As much as the curriculum is about teaching language skills and math, she believes it must also prepare kids for life. “Children won’t remember how well you taught them grade 2 math, but they will remember if you exposed them to sufficient experiences.”
Every student has a job
In that spirit, every Cycle Three student holds a school-related job, be it cafeteria helper, bus monitor or “guardian angel” to a younger student. Towards the end of grade 5, every child has a mini-interview explaining why he or she would make a good school host—a position reserved for the grade 6s. “I look forward to those two days when we sit down with students to explore who they are,” says Corinne.
The school also organizes an annual Career Week. One year, each class explored the theme “Who is in my school?” Every member of staff—teachers, cafeteria workers, psychologist, librarian, janitor, principal—visited different classes to explain what their job entailed and the education it required. Another time, students at every level researched (in an age-appropriate way) a career that interested them. The week culminated with everyone coming to school in a costume reflecting their chosen career. “It was like Halloween with a purpose,” recalls Corinne.
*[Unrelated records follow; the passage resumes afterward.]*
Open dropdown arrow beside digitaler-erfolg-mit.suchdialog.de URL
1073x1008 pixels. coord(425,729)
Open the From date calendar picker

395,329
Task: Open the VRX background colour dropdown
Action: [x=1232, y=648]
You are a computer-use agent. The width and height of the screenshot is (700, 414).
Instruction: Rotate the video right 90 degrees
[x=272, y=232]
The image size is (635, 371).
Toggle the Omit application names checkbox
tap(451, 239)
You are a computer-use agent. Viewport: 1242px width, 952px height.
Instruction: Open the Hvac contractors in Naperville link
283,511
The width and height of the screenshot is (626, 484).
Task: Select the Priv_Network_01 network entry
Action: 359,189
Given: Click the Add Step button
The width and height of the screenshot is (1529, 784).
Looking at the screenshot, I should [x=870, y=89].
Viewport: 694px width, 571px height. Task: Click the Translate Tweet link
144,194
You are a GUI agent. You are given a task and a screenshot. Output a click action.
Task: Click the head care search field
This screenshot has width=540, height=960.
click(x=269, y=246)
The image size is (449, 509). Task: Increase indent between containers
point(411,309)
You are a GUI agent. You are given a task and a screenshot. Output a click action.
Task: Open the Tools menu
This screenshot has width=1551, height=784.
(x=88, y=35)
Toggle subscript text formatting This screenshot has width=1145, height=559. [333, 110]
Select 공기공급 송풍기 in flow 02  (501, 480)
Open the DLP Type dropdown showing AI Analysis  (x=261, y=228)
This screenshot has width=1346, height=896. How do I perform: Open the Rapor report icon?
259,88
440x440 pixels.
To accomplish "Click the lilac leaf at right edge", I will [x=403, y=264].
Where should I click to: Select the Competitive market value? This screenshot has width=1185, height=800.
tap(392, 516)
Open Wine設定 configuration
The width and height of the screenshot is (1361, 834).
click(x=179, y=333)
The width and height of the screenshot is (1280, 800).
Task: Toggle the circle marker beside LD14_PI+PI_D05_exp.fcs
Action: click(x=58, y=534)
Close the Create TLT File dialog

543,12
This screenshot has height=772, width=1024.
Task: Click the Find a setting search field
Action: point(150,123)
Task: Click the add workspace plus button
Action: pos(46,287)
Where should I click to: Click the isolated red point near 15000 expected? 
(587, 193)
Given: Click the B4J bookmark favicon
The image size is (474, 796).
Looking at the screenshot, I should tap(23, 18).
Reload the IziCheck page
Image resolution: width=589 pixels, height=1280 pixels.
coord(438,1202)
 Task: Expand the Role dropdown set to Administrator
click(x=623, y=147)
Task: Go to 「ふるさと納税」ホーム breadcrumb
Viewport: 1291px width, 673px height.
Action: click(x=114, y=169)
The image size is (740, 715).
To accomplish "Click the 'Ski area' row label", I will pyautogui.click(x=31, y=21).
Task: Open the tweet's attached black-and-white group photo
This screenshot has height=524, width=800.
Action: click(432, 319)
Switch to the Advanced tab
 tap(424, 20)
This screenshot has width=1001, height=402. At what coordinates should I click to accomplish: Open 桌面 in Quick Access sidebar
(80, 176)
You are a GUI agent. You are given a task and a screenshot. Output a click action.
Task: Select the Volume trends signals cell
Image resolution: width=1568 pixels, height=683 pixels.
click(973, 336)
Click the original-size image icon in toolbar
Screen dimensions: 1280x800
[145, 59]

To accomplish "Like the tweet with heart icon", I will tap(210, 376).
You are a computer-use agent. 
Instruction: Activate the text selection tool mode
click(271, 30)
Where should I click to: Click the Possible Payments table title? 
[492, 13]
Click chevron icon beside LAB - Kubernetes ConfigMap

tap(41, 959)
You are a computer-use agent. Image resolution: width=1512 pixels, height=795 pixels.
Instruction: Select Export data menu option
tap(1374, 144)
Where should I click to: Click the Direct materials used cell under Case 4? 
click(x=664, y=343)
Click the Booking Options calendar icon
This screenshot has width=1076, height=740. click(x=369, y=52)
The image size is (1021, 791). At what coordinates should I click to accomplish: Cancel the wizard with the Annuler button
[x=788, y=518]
Students compose questions in class
Cycle Three takes the process further with a day of presentations each year by speakers in fields the students suggest in advance. In class, students compose questions for the speakers; on the actual day, they practise their oral communication by coming up to the microphone to ask their questions. “At this age, it’s all about opening doors,” says Corinne. Or as her son told students last year via Skype: what matters is to keep looking for what is really going to motivate you.